Associated Symptoms:
Chest pain → Suspect cardiac ischemia, pulmonary embolism.
Fever, cough → Consider pneumonia, bronchitis.
Wheezing → Asthma, COPD.
Peripheral edema → Heart failure.
Stridor → Upper airway obstruction.
Hemoptysis → Pulmonary embolism, tuberculosis, malignancy.
Weight loss → Cancer, chronic infections.
Risk Factors: Smoking, occupational exposure, travel history, recent surgery, known lung or heart disease.
Step 2: Physical Examination
1. General Examination
Respiratory Rate & Pattern: Tachypnea, bradypnea, Kussmaul’s breathing (metabolic acidosis), Cheyne-Stokes breathing (heart failure, brain injury).
Use of Accessory Muscles: Indicates increased work of breathing.
Cyanosis: Central (hypoxemia) vs. peripheral (circulatory issues).
Jugular Venous Pressure (JVP): Elevated in heart failure, pulmonary hypertension.
2. Respiratory Examination
Inspection: Barrel chest (COPD), tracheal deviation (pneumothorax).
Percussion:
Dullness → Pleural effusion, pneumonia.
Hyperresonance → Pneumothorax, COPD.
Auscultation:
Wheezing → Asthma, COPD.
Crackles → Pulmonary edema, pneumonia, ILD.
Absent breath sounds → Pneumothorax, massive effusion.
3. Cardiovascular Examination
Murmurs: Valvular heart disease.
Third heart sound (S3): Heart failure.
Pulsus paradoxus: Severe asthma, cardiac tamponade.
Step 3: Initial Investigations
Step 4: Differential Diagnosis Based on Time Course
1. Acute Dyspnea (<48 hours)
Cardiac Causes: Pulmonary edema, acute MI, cardiac tamponade.

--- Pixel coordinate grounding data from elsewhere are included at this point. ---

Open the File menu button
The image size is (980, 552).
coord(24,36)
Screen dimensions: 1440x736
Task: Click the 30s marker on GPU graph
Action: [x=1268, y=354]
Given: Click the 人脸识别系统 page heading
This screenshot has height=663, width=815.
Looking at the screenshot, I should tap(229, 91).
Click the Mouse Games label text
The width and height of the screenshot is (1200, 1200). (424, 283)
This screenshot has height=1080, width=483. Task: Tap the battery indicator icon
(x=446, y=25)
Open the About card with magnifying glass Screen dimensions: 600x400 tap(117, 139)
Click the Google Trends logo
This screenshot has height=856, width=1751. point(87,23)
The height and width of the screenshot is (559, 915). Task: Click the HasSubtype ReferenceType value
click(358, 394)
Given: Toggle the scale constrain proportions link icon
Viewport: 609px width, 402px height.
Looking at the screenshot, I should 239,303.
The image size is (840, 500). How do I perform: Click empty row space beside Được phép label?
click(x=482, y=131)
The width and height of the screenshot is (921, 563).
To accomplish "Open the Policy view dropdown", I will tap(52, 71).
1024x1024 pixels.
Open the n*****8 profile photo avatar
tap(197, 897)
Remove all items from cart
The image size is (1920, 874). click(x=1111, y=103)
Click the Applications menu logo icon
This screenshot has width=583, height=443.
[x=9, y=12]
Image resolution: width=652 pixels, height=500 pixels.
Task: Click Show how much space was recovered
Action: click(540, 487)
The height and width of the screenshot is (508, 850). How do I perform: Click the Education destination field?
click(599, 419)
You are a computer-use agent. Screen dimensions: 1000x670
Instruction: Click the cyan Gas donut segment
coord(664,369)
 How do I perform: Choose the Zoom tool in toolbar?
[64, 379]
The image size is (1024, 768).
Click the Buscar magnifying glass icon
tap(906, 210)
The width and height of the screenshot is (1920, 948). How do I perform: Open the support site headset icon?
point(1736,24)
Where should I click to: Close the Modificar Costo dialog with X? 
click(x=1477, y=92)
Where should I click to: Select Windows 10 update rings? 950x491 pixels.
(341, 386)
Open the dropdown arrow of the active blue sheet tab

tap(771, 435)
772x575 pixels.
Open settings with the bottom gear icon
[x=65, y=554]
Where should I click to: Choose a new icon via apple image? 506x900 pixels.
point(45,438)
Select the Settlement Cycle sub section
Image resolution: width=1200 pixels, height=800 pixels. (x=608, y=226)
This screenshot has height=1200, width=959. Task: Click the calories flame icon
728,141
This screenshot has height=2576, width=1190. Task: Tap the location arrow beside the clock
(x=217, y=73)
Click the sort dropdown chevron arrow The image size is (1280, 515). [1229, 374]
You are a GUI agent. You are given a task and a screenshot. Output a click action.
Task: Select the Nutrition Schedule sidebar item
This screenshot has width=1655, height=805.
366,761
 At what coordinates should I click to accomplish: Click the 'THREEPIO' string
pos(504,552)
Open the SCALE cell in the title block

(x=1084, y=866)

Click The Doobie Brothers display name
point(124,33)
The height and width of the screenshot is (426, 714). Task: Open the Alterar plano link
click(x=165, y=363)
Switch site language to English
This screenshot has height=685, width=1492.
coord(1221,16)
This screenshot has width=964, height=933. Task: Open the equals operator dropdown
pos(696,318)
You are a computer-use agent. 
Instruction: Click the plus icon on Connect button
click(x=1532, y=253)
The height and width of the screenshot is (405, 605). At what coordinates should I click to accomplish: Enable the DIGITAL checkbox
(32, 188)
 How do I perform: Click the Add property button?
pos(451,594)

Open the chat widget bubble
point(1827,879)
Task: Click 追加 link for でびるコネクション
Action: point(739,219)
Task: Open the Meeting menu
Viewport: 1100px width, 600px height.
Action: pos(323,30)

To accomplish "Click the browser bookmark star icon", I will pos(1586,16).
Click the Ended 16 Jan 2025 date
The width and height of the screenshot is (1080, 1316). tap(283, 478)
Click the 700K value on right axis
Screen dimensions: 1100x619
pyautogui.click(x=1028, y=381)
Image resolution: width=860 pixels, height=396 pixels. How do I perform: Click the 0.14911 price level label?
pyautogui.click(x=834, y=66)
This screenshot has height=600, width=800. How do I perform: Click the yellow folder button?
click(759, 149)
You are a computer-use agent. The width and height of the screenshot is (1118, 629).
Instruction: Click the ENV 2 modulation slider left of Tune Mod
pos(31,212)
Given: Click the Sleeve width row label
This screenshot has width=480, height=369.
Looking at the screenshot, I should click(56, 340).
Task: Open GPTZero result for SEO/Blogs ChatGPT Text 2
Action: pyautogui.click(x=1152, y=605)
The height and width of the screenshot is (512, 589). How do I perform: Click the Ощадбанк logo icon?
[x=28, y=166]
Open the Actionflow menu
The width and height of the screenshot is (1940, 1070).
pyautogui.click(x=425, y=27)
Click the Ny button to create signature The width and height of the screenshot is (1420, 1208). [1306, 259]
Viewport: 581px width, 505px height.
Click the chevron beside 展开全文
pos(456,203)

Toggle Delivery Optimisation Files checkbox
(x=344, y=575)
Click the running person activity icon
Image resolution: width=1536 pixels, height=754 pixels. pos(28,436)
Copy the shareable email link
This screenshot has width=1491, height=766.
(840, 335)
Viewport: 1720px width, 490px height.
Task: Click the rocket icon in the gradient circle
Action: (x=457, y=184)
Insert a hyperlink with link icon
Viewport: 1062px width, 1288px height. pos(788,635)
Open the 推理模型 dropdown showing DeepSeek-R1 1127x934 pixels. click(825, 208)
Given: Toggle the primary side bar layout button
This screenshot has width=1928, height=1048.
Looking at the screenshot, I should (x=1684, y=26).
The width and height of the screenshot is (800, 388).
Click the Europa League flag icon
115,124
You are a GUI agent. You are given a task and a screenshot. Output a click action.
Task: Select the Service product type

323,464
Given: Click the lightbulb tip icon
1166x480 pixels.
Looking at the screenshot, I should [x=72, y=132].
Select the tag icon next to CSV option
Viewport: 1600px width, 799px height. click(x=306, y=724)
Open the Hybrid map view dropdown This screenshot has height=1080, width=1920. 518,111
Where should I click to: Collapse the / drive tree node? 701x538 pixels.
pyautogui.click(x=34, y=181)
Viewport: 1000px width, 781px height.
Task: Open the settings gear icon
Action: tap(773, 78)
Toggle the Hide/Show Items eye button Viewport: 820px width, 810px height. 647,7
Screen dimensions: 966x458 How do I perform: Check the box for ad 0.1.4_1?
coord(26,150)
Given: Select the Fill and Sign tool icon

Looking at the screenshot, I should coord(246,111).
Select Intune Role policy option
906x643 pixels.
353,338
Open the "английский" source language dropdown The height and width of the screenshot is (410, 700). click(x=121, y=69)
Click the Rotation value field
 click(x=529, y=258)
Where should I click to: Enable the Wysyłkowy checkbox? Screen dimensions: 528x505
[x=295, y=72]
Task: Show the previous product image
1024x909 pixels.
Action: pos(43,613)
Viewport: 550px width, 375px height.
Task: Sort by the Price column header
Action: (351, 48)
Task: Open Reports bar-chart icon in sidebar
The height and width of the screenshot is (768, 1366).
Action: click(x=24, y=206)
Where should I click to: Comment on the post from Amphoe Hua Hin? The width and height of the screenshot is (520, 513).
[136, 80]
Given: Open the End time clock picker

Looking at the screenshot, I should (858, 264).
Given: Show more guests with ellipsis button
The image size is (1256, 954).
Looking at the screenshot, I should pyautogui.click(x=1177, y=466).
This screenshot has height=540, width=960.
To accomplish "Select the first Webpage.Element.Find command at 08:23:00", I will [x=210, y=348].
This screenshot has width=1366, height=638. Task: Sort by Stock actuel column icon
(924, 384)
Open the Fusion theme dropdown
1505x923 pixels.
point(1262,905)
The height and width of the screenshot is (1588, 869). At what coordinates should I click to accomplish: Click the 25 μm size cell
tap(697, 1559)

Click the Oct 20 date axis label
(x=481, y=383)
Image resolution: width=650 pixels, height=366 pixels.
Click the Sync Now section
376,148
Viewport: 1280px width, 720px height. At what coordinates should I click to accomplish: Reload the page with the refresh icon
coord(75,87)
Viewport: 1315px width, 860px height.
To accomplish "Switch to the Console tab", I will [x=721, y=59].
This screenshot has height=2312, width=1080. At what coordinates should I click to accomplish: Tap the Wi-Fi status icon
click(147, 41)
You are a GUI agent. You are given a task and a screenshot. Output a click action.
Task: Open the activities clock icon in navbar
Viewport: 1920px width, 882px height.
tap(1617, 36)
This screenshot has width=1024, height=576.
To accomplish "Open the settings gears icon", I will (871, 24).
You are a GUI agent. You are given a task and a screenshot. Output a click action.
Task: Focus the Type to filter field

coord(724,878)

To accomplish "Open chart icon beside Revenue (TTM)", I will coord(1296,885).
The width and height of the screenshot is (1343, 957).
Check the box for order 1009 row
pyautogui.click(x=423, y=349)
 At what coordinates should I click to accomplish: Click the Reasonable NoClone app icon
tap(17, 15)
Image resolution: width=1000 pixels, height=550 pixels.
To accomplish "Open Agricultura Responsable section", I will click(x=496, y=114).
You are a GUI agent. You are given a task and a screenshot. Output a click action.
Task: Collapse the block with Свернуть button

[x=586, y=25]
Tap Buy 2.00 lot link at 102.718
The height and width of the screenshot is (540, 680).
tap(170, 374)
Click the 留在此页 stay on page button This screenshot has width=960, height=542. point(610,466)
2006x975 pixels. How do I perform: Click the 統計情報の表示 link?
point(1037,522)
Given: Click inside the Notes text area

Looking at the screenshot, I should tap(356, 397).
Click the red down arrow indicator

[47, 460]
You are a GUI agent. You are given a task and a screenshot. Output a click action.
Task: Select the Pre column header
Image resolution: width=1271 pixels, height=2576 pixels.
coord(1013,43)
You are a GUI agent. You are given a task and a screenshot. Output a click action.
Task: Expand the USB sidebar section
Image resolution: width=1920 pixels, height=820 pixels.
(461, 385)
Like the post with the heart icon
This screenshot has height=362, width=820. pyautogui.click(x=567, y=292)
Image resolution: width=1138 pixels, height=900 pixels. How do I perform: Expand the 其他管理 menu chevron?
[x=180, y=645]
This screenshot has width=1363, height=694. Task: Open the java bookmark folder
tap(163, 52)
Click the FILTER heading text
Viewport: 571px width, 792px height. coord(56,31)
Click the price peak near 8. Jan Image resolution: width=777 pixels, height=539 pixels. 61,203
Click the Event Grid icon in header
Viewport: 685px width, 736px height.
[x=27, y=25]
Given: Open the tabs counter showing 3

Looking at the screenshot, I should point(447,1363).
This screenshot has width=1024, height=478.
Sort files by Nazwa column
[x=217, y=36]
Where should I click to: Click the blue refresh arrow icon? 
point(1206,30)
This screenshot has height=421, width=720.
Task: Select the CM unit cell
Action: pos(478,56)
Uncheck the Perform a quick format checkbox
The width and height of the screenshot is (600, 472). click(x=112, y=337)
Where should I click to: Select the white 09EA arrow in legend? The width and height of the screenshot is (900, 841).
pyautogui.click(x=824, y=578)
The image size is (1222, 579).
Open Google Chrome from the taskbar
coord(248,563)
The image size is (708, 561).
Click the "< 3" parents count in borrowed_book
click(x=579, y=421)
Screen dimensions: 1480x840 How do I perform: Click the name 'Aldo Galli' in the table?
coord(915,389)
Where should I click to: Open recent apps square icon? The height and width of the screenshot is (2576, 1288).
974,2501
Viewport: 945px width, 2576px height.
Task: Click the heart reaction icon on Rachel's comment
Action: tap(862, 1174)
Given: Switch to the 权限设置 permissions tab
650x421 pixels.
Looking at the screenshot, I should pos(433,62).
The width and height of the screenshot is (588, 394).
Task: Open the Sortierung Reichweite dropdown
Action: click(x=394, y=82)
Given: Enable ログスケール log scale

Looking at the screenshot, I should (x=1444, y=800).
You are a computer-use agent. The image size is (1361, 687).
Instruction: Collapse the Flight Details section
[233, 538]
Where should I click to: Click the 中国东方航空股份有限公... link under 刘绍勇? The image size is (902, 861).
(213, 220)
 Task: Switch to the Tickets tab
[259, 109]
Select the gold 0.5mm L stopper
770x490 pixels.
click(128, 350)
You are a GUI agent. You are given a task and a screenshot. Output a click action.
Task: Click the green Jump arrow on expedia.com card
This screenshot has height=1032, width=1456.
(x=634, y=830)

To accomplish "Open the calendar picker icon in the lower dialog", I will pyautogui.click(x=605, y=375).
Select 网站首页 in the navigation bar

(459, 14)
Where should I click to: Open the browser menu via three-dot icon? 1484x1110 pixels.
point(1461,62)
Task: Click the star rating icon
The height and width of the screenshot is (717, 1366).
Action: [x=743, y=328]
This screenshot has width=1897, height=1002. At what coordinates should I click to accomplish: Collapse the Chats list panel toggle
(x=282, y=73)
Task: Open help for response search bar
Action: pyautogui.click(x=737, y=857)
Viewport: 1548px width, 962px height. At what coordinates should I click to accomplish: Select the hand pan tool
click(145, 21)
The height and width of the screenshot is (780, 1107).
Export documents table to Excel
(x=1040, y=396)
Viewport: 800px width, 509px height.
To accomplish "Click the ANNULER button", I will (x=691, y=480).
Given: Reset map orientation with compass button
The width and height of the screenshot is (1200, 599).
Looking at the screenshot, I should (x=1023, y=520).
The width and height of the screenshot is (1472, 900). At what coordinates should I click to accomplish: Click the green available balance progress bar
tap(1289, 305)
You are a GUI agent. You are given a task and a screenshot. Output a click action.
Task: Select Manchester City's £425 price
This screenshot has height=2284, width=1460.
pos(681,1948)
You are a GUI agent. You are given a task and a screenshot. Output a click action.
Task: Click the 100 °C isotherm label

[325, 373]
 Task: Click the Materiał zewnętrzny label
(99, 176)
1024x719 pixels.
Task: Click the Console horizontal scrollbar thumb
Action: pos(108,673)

Respiratory Causes: Pulmonary embolism, pneumothorax, pneumonia, airway obstruction, ARDS.
Metabolic Causes: Diabetic ketoacidosis (DKA), metabolic acidosis.
Neuromuscular Causes: Guillain-Barré syndrome, myasthenia crisis.
2. Chronic Dyspnea (>4 weeks)
Respiratory: COPD, asthma, interstitial lung disease (ILD), bronchiectasis.
Cardiac: Heart failure, pulmonary hypertension.
Hematologic: Anemia.
Psychogenic: Anxiety, hyperventilation syndrome.
Step 5: Management Approach
1. Emergency Management (If Life-Threatening Dyspnea)
High-flow oxygen or ventilatory support (CPAP/BiPAP or intubation).
Treat underlying cause:
Bronchodilators, steroids for asthma/COPD exacerbation.
Diuretics, vasodilators for heart failure.
Thrombolysis/anticoagulation for PE.
Antibiotics for pneumonia.
Chest tube for pneumothorax.
2. Long-Term Management Based on Diagnosis
Asthma/COPD: Inhalers (SABA, LABA, ICS), pulmonary rehabilitation.
Heart failure: Diuretics, ACE inhibitors, beta-blockers.
ILD: Immunosuppressants, antifibrotics, oxygen therapy.
Pulmonary hypertension: Vasodilators (prostacyclin analogs, PDE-5 inhibitors).